What needs to be done:
Your answer should hold every line of the records below that contains the string "computer".

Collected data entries
+ + +
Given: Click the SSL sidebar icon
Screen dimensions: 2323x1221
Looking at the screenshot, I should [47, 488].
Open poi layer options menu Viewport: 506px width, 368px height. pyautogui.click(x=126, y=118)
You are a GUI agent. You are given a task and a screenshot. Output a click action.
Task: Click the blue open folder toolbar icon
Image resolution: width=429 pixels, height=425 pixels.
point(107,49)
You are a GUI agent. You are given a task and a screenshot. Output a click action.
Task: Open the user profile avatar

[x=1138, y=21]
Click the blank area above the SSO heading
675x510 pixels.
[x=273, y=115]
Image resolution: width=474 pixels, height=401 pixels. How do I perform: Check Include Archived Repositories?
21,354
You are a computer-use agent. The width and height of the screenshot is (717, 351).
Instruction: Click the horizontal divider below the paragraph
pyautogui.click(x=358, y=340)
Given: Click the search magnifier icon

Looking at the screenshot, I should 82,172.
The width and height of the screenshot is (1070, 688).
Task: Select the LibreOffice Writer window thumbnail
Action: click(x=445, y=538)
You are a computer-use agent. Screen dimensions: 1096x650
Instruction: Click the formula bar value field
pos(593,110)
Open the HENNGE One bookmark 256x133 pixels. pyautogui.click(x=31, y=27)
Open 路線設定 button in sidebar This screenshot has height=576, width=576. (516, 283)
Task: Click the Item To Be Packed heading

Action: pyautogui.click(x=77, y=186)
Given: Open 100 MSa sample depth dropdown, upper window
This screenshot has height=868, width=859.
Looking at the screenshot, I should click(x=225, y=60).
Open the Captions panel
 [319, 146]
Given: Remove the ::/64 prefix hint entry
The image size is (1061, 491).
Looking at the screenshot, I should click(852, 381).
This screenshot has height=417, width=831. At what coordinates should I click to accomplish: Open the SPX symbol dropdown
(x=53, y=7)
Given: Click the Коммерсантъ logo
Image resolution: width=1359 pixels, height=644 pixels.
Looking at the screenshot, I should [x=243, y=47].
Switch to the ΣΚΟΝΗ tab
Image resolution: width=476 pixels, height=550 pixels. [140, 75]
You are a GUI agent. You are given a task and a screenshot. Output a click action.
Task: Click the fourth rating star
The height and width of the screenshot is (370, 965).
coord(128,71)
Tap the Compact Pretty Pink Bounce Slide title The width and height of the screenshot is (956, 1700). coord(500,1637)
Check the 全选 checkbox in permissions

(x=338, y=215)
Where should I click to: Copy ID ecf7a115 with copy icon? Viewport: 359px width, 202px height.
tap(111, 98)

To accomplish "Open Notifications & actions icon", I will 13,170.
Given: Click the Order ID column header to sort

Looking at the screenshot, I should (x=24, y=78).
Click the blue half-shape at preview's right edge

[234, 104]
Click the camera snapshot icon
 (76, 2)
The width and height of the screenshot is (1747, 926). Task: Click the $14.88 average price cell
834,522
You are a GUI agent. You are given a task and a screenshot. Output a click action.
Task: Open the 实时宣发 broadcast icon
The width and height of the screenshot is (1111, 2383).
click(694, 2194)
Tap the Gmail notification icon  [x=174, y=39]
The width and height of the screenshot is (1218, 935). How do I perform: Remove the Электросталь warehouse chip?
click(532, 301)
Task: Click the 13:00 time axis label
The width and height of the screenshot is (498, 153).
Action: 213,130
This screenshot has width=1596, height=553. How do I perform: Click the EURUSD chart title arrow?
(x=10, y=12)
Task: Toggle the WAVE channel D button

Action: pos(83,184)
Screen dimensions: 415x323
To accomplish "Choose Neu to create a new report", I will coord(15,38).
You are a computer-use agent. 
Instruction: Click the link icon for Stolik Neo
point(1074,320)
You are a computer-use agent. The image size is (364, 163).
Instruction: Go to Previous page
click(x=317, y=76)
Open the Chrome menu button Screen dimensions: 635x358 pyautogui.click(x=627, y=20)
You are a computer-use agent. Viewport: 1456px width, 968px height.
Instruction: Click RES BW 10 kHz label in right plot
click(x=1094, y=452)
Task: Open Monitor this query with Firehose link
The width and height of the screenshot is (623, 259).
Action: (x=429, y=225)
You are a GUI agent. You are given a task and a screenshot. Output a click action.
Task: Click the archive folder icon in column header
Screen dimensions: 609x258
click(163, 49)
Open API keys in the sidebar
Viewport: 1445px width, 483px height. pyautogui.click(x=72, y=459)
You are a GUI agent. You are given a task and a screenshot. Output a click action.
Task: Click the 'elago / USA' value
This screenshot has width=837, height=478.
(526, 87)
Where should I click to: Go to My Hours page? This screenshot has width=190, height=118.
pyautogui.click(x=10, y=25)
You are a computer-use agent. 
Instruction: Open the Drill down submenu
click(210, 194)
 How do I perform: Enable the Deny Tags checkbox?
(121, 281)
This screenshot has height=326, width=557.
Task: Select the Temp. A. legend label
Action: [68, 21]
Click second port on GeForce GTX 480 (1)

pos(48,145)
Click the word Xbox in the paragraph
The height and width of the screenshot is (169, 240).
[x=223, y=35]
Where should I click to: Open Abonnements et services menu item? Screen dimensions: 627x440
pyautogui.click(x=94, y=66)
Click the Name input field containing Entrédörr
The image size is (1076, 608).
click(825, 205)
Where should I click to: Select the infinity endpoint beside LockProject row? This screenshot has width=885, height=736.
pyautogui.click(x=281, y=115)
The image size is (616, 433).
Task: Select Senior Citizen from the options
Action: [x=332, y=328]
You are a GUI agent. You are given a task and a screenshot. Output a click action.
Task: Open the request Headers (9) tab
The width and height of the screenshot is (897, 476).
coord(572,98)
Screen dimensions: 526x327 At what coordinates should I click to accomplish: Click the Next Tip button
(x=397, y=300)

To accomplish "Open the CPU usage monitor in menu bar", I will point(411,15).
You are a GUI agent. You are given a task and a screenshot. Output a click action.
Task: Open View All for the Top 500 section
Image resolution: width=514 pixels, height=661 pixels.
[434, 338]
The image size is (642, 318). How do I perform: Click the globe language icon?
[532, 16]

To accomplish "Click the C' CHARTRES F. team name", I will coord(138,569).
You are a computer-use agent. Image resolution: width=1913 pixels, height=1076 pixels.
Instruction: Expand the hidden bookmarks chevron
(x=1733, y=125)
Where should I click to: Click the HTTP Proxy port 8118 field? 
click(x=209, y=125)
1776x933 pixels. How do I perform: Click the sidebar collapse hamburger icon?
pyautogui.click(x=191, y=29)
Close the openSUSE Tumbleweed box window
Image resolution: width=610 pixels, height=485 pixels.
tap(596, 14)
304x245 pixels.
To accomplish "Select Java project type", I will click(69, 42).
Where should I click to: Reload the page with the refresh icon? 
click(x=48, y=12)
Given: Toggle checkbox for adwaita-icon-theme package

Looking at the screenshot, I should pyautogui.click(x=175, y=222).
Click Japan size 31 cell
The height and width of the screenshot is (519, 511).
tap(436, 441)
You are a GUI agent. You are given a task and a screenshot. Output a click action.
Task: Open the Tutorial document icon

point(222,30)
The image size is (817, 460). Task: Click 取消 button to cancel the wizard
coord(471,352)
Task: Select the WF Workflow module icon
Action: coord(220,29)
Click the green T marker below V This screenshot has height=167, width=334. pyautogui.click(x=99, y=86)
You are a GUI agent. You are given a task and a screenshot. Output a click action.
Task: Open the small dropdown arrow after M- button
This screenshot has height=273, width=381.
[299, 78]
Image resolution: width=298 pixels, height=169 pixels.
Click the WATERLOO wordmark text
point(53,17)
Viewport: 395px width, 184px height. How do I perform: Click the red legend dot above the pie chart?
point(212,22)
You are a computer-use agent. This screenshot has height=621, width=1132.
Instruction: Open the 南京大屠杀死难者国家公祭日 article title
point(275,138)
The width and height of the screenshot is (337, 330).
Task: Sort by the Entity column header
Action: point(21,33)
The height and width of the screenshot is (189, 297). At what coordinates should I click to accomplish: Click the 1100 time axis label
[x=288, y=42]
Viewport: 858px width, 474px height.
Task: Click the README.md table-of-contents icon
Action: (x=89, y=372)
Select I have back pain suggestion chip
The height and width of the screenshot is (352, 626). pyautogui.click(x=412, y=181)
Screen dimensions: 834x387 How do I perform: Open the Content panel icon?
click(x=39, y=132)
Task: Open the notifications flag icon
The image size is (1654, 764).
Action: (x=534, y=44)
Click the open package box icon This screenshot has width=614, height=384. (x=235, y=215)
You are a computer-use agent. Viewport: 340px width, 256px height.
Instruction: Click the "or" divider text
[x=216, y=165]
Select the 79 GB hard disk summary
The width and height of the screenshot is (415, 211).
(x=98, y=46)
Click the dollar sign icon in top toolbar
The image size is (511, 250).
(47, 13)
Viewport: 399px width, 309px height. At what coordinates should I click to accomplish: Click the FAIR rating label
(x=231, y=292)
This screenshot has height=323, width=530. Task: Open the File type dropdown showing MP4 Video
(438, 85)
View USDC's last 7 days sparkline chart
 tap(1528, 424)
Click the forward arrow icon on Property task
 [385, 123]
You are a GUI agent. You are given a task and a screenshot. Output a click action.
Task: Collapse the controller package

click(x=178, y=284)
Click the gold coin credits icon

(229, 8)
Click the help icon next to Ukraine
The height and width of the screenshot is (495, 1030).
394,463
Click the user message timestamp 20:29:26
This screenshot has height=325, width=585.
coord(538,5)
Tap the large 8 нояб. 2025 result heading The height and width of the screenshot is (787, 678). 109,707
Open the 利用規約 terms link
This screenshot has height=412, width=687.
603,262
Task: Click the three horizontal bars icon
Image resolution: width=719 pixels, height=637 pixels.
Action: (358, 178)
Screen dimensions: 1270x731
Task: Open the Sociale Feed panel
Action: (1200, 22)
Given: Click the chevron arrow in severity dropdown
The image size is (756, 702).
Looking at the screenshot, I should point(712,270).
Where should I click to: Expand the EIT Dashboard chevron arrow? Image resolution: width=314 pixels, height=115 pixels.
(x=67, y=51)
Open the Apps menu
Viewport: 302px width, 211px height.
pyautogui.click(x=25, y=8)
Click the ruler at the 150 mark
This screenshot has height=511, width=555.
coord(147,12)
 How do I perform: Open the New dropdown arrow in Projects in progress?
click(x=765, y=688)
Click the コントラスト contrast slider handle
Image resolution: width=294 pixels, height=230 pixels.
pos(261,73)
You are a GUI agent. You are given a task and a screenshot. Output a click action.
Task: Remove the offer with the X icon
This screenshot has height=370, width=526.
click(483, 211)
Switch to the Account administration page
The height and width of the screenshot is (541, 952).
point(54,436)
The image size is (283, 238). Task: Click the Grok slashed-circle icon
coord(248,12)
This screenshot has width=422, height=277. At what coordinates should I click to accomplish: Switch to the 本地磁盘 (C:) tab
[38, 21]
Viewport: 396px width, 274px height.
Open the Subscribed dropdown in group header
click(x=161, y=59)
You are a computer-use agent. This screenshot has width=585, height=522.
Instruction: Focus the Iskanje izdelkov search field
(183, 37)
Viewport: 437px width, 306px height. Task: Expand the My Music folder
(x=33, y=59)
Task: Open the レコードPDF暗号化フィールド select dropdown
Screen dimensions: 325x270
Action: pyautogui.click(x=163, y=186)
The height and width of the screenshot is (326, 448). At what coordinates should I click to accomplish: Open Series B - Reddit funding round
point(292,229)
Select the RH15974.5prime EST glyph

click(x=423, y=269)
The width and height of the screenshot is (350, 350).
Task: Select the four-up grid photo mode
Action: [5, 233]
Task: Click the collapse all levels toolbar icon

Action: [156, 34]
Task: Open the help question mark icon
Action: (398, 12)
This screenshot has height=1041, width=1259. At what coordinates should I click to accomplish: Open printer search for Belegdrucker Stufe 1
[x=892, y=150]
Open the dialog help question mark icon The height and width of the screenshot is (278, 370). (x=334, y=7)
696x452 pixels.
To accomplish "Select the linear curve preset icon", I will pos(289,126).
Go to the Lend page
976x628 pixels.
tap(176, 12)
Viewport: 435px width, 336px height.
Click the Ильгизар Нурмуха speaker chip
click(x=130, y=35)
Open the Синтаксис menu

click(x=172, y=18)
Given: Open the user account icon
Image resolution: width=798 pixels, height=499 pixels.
+ + +
Answer space:
You are a computer-use agent. The width and height of the screenshot is (717, 351).
You are a computer-use agent. Screen dimensions: 1096x650
You are a computer-use agent. 
You are a computer-use agent. The image size is (364, 163).
You are a computer-use agent. Viewport: 1456px width, 968px height.
You are a computer-use agent. 
You are a computer-use agent. Image resolution: width=1913 pixels, height=1076 pixels.
You are a computer-use agent. This screenshot has height=621, width=1132.
You are a computer-use agent. Viewport: 340px width, 256px height.
You are a computer-use agent. This screenshot has width=585, height=522.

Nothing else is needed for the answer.